___ PASSAGE ___

I don’t recall when I began to take an interest in what newspapers had to offer, but I remember two lessons learned from having done so. One taught me that I could discover information useful to my personal benefit. I learned this in 1967 near the end of 10th grade, the end of my first year of what was supposed to be a mandatory three years in Junior ROTC. I had played the part of the dutiful member of the squad so well that the platoon leader told me to get corporal stripes for my uniform. To this day, I wonder if he could see the “You-crazy-if-you-think-I’m-doing-that-shit” thought I tried to keep from my face. I never went to get the stripes, and the matter never was raised again. I thought it was ridiculous playing soldiers and resented having to do so. Then, one day, there was an article in the paper explaining that Junior ROTC was – in fact – not mandatory. I learned also that the boys at the two high schools west of Rock Creek Park where most white students attended had been made aware of this while the rest of us had not. The ranks thinned the following year; I never took part again. No one ever could explain why I and others continued to get “Fs” on our report cards for a class we weren’t taking; we just were told not to worry because they wouldn’t count.
The other lesson learned from a paper had occurred a couple of years earlier. It taught me that the adult world operated on a level where the things a 13-year-old thought would be strictly taboo were not. This happened the day I stared in disbelief at an ad for a movie, stunned by the name of one of the film’s characters: Pussy Galore. I understood and appreciated the pun and its vulgarity, but wondered how it was possible that it could appear in a newspaper. That ad for the movie “Goldfinger” began questions about the nebulous boundaries of what grownups found acceptable, leading me to understand that certain proprieties need not always be observed — not quite “anything goes,” but some things.
III.
I have metaphorically travelled all the way around the barn by telling you all of this, as none of this is what I intended to write about. I had in mind something I recently read in the Post that highlighted the petty discrimination women continually face in a myriad of ways – even when it comes to reading the newspaper – and how I as a male have been a beneficiary.

___ STORED DATA ___

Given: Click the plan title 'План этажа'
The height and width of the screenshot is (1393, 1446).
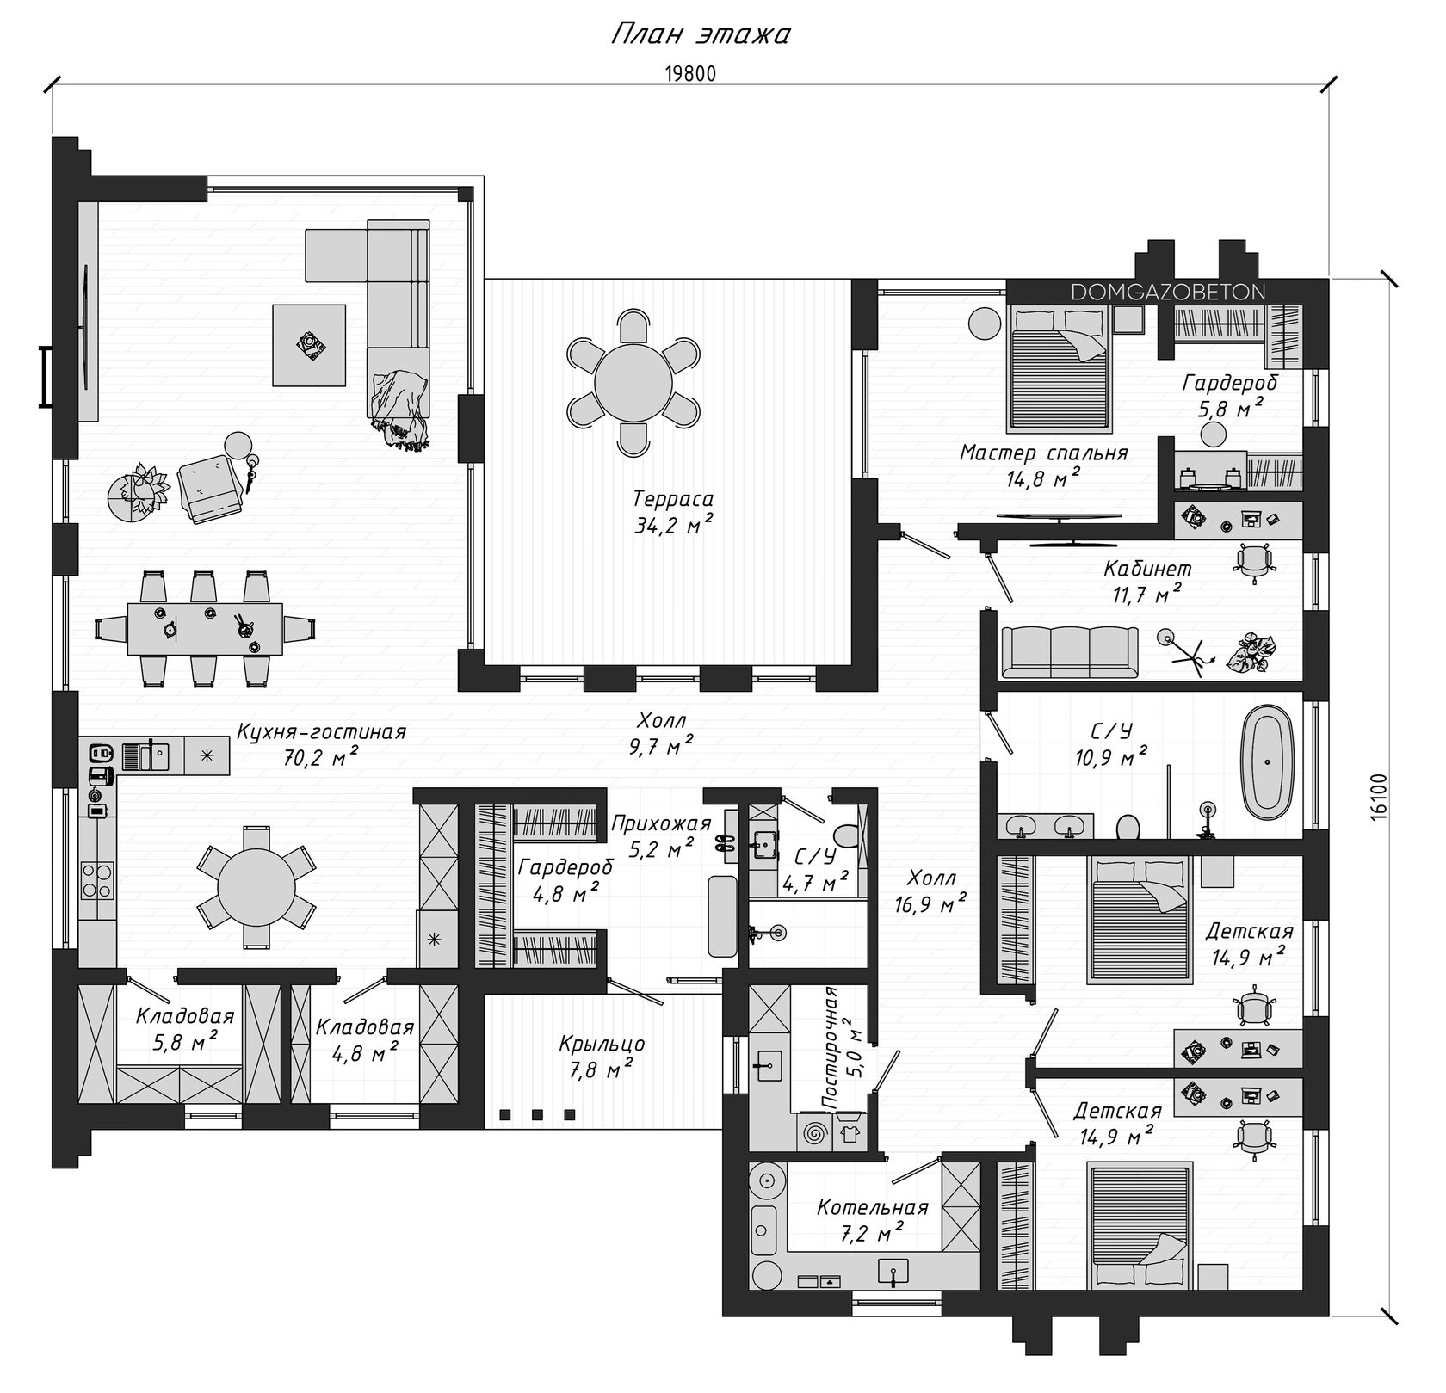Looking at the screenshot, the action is click(701, 34).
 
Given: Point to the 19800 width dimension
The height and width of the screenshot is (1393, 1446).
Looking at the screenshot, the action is click(690, 74).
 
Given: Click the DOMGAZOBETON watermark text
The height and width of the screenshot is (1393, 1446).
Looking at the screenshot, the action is click(1168, 293).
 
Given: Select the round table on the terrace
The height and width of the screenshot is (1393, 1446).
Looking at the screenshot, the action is click(633, 381).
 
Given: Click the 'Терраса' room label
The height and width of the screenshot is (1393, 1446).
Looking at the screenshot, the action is click(673, 498).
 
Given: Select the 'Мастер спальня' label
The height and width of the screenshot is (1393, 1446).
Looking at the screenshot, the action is click(1043, 453).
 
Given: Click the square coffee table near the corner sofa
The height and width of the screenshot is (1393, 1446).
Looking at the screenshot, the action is click(309, 346).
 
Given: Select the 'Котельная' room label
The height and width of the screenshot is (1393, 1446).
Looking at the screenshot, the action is click(873, 1207).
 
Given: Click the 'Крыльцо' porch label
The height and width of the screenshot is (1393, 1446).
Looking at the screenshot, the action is click(602, 1044).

___

**REQUIRED TASKS**
1: In the newspaper essay, which movie's ad led the writer to question what grownups found acceptable?
2: Rescale the listing from its first line through the line containing "Looking at the screenshot, the action is click(673, 498).", inclusive, multiplying each click coordinate by 0.65 and rounding to whole numbers with halves rounded up. Reproduce those lines with their requests, and leave out the pictures.
The newspaper essay and the listing are separate material.

**RESULTS FOR EACH TASK**
1: "Goldfinger."

2:
Given: Click the plan title 'План этажа'
The height and width of the screenshot is (1393, 1446).
Looking at the screenshot, the action is click(456, 22).
 
Given: Point to the 19800 width dimension
The height and width of the screenshot is (1393, 1446).
Looking at the screenshot, the action is click(449, 48).
 
Given: Click the DOMGAZOBETON watermark text
The height and width of the screenshot is (1393, 1446).
Looking at the screenshot, the action is click(759, 190).
 
Given: Select the round table on the terrace
The height and width of the screenshot is (1393, 1446).
Looking at the screenshot, the action is click(411, 248).
 
Given: Click the 'Терраса' room label
The height and width of the screenshot is (1393, 1446).
Looking at the screenshot, the action is click(437, 324).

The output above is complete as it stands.